La vision médicale du cannabis en France est à peu près celle-là : des composants précis de la plante de Cannabis (THC, CBD et autres cannabinoïdes) ont des valeurs médicales, mais pas la plante elle-même.

La plante contient cependant des centaines de composés différents, dont les flavonoïdes, les terpènes et tous les autres cannabinoïdes au-delà du THC et du CBD. Chacun de ces composés a des propriétés thérapeutiques spécifiques.

Une étude israélienne de 2015 a montré pourtant que les propriétés anti-inflammatoires du CBD étaient plus efficaces lorsqu’on administre un extrait d’une plante très riche en CBD plutôt que la molécule de CBD seule.

La psychoactivité est forcément un effet indésirable

Le cannabis est encore aujourd’hui davantage considéré comme un intoxicant qui a des propriétés thérapeutiques plutôt qu’un médicament qui peut avoir des effets intoxicants, selon le Dr. Tod Mikuriya, le grand-père du cannabis thérapeutique aux Etats-Unis, qui a participé à la conception de la Proposition 215 qui a légalisé le cannabis médical en Californie.

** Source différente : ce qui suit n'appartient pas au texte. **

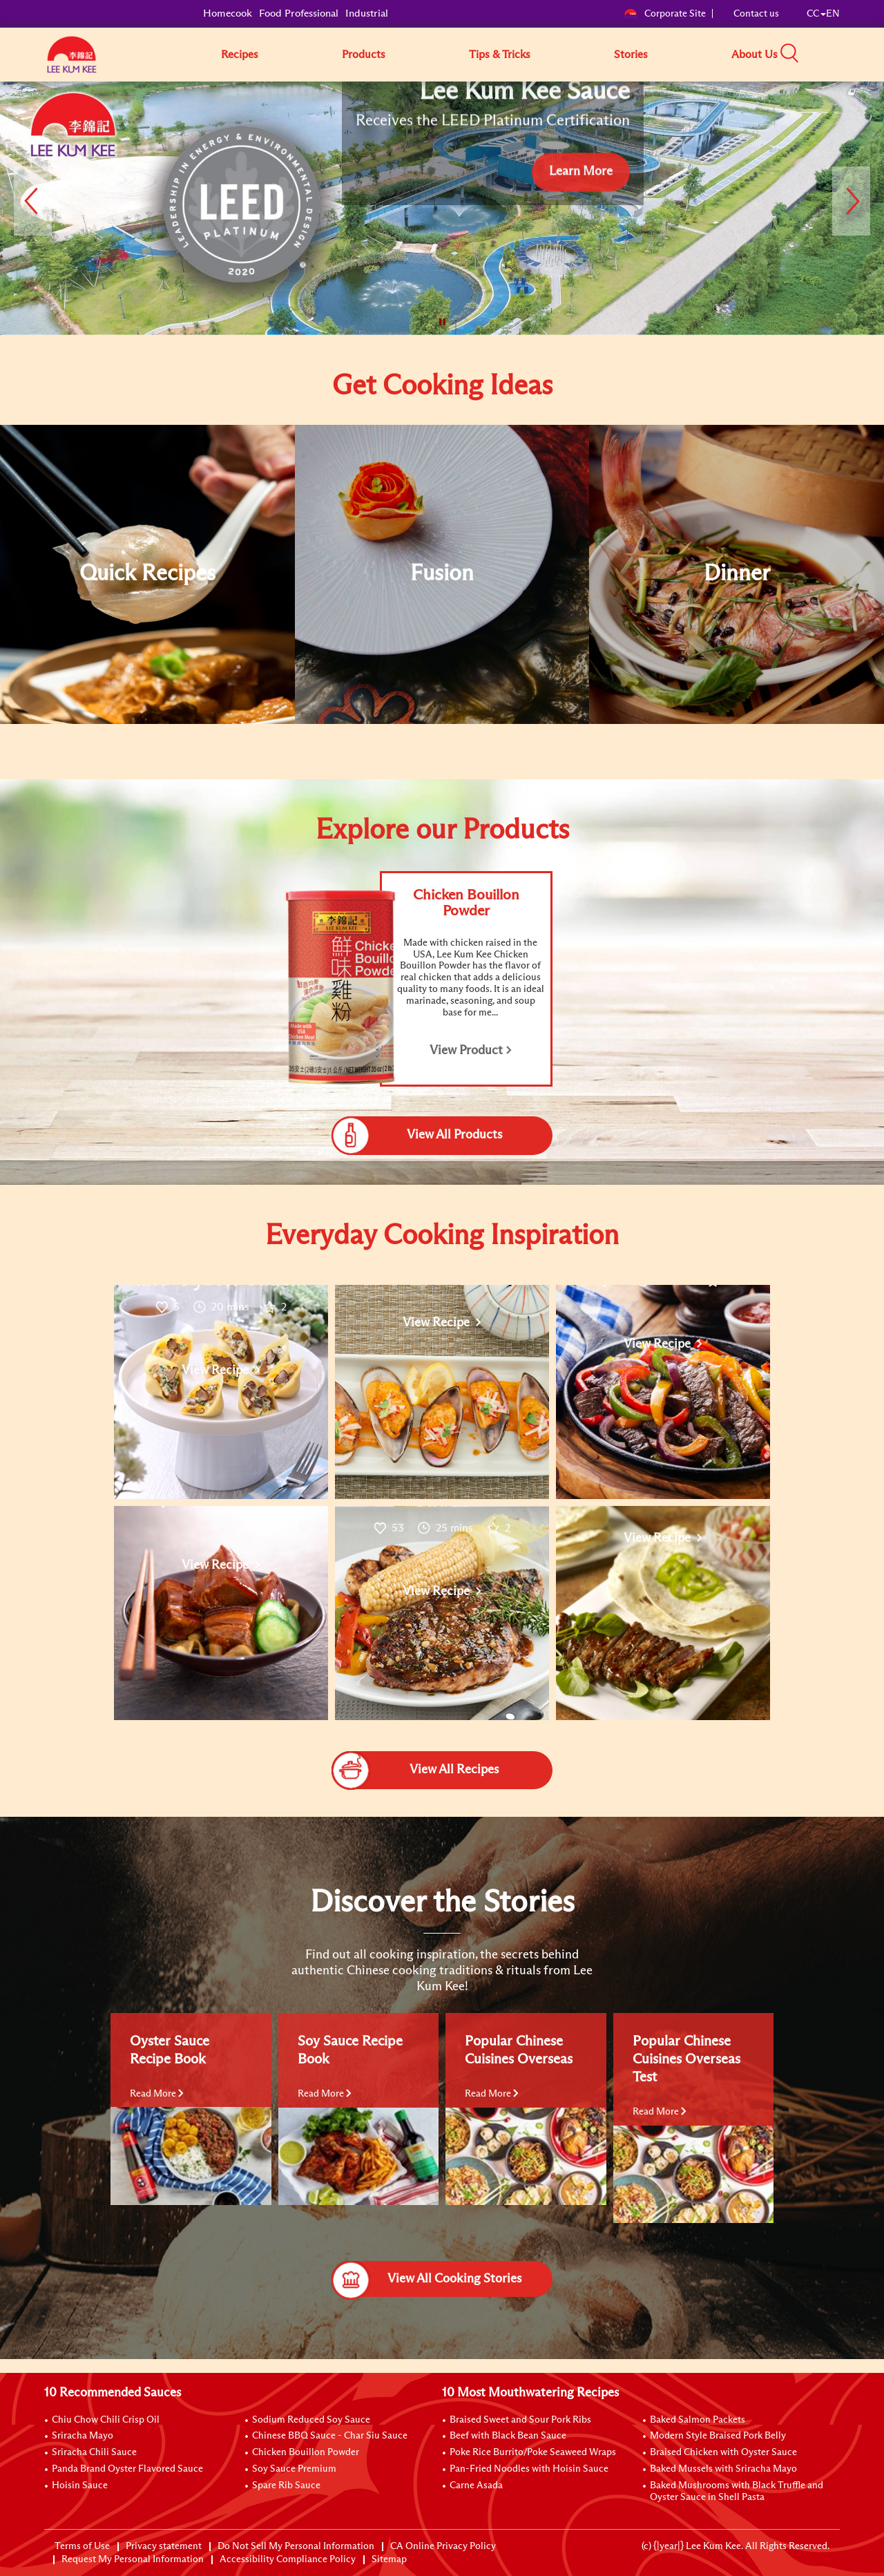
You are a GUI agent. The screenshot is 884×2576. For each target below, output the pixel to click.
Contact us (756, 14)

Pour lui, les qualités euphoriques du cannabis sont aussi recherchées par les personnes malades, comme par celles en bonne santé. Il n’arrivait pas à comprendre pourquoi une légère euphorie était intrinsèquement négative.

Peu importe d’où vient le CBD

Le cannabidiol peut être extrait de variétés de chanvre industriel, mais ces dernières ne sont pas toujours une source optimale du CBD.

Les variétés de chanvre industriel contiennent bien moins de cannabidiol que les variétés de cannabis riches en CBD. Des quantités énormes de chanvre sont requises pour extraire une petite quantité de CBD, en plus d’amoindrir la présence des terpènes et des autres cannabinoïdes. Comme vu plus haut, le CBD est souvent plus efficace au sein d’un extrait de la plante entière pour booster les effets thérapeutiques du cannabis.

Aurélien a créé Newsweed en 2015. Particulièrement intéressé par les régulations internationales et les différents marchés du cannabis, il a également une connaissance extensive de la plante et de ses utilisations.

2 Commentaires

2 Commentaires

  1. steribox

    12 avril 2017 à 23 h 09 min

    Ok oui , mais avec le cannabis et cela quel qu’en soit l’usage , la variété ou qu’il soit médical ou récréatif c’est qu’on ne peut généraliser à tous le monde comme avec tout médicaments , drogues et autres car tout dépend de la personne certain n’auront jamais de problème tout en consommant de grosse quantité ou de petite , mais j’en ai consommé pendant longtemps et depuis quelques années je ne le supporte plus du tout entre les maux de tête , la parano , et ça à même finit par me rendre violent et au lieu d’être cool j’étais à cran , ce qui m’a valu un séjour en psy , alors après en ai-je trop fumer , peut-être !. Légaliser oui mais avec un suivi assidu , après l’alcool et bien plus problématique et pourtant rien n’est fait , au contraire même .

  2. Kushin

    1 mai 2017 à 10 h 19 min

    bonjour,
    oui mais qu’as tu consommé ? du shit de banlieue ou une beuh bio cultivé par tes soins donc avec juste ce qu il te faut comme puissance, ?
    A CHACUN DE CONNAITRE SES LIMITES….c’est quoi ton histoire de suivi ???
    BESOIN de personne , faut pas prendre tous les cannabinophiles pour des junkies mister « steribox » !!!
    Car le vrai sage connait la taille de son slip camarade !!!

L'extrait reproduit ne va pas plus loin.